Corentin s’interrompit pour s’essuyer les yeux.

– Tu pleures! fit don Juan. Au fait, tu as raison. C’est chose émouvante que de voir un être humain donner un morceau de pain à qui a faim, un verre d’eau à qui a soif. Pour sa rareté, c’est un des plus beaux spectacles de la nature.

– Monsieur, je suis ému toutes les fois que je me souviens de la voix de cet homme généreux, et se serrant contre lui, le tenant fortement par la main, un bel enfant de huit ans, un ange, monsieur, nous regardait de ses grands yeux emplis de pitié… cet enfant, c’était vous, monsieur, et cet homme, c’était monsieur votre père, le vénéré don Tenorio…

Jacquemin Corentin se découvrit.

– Et après? demanda don Juan, qui semblait accorder à cette histoire l’intérêt qu’il eût accordé à un conte de fées.

– Après?
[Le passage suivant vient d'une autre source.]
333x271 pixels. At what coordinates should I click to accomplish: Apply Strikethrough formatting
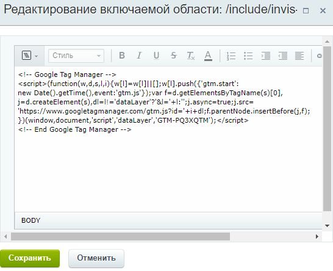(173, 56)
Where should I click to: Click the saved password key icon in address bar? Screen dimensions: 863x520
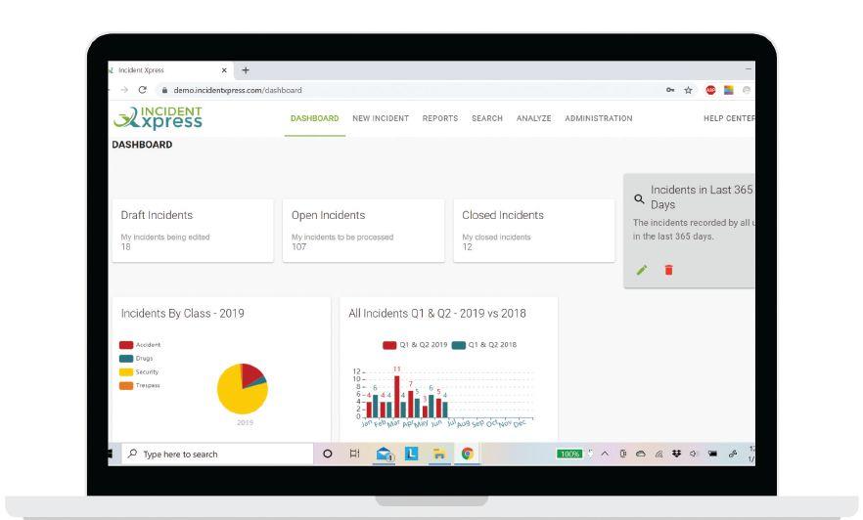click(x=670, y=90)
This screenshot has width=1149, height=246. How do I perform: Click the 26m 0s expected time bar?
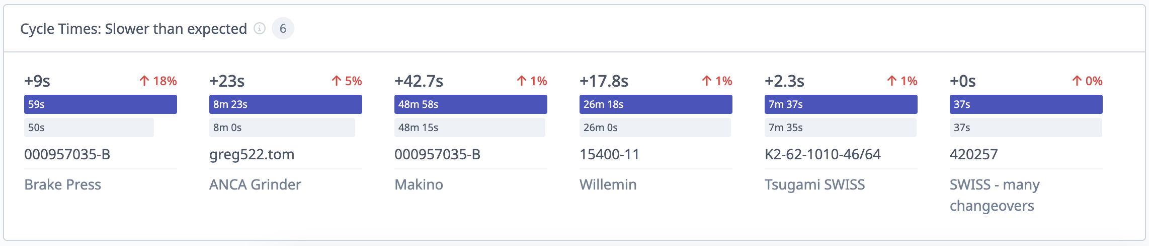pos(655,128)
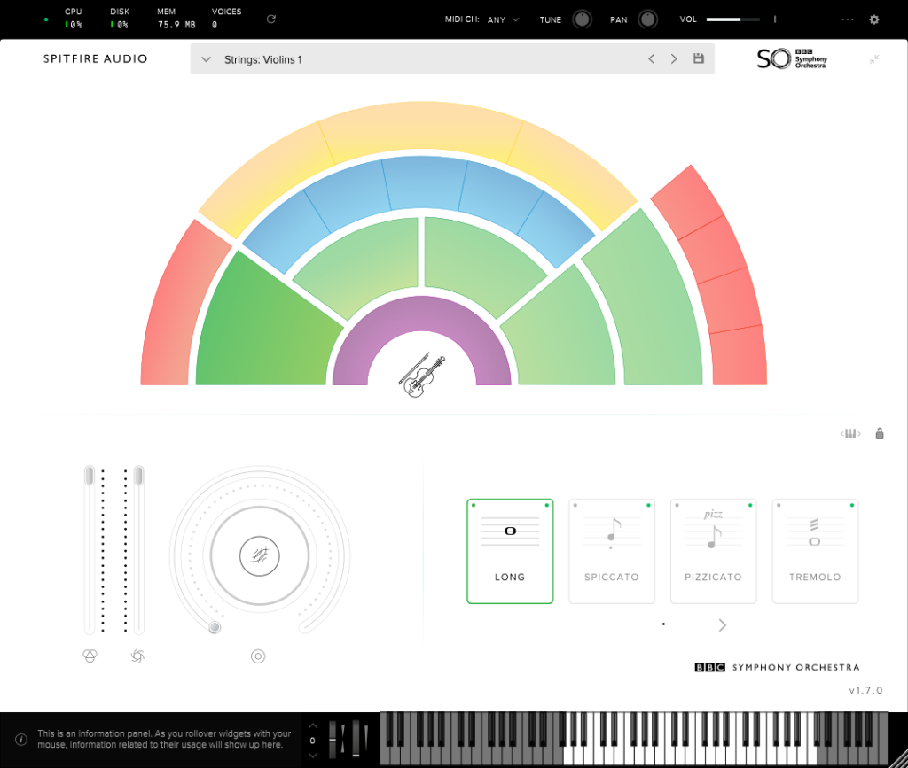
Task: Click the collapse view arrows icon
Action: click(x=874, y=59)
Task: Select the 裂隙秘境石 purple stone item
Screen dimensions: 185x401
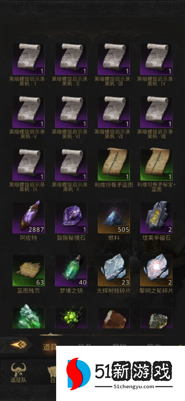Action: (71, 217)
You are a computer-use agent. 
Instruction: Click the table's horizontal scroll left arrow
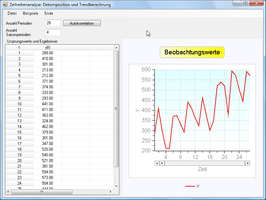point(8,192)
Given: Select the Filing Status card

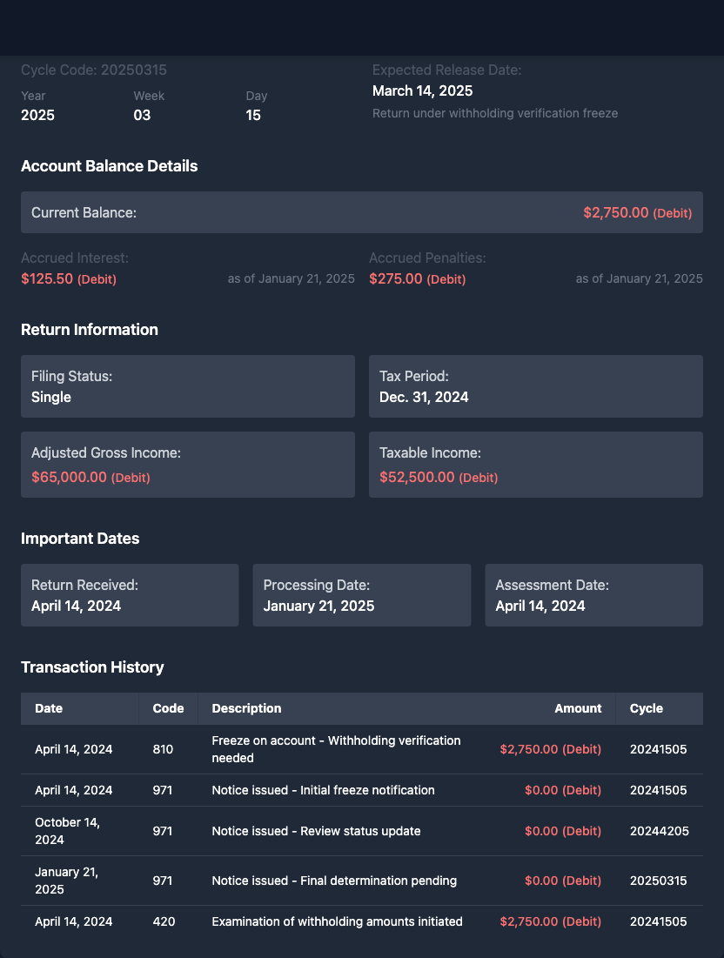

Il y a treize ans de cela, mais la chose m’est présente dans tous ses détails. Don Luis proposa au chef de notre escorte de nous racheter tous. L’alguazil eut peur des galères et ne voulut en céder qu’un seul, disant qu’il le porterait pour mort en route. La somme reçue, il conseilla à don Luis de choisir au moins celui de nous qui était en meilleur état, afin de l’indemniser de la dépense par un bon service. Et là-dessus, ce fut moi que votre père désigna, parce que je semblais prêt à trépasser et que mes camarades mêmes furent contents de ma délivrance, disant que je n’aurais pu faire une demi-heure de plus… J’ai appris plus tard que la galère sur laquelle ramaient mes infortunés compagnons fut prise par un corsaire barbaresque et qu’ils furent emmenés en esclavage.

– Crois-tu qu’ils aient beaucoup perdu au change? demanda don Juan.

– Certainement, monsieur, dit simplement Corentin. Songez donc que sur les galères espagnoles, au moins c’étaient des chrétiens qui les rouaient de coups… Quant à moi, don Louis Tenorio me fit soigner chez lui pendant trois mois, après quoi me voyant mis sur pied, et de presque mort redevenu bon vivant, il m’offrit une somme d’argent pour retourner en la rue Saint-Denis, qui est mon pays d’origine, mais je lui demandai de me garder en qualité de valet, car je ne me sentais pas le courage de me séparer de lui, et il y consentit…

– Et après?…

– Après?… Je vous ai dit que tous les détails de ma singulière aventure me sont restés présents… Lorsque votre généreux père racheta ma liberté et ma vie, je pus le voir compter la somme ès mains du chef d’escorte.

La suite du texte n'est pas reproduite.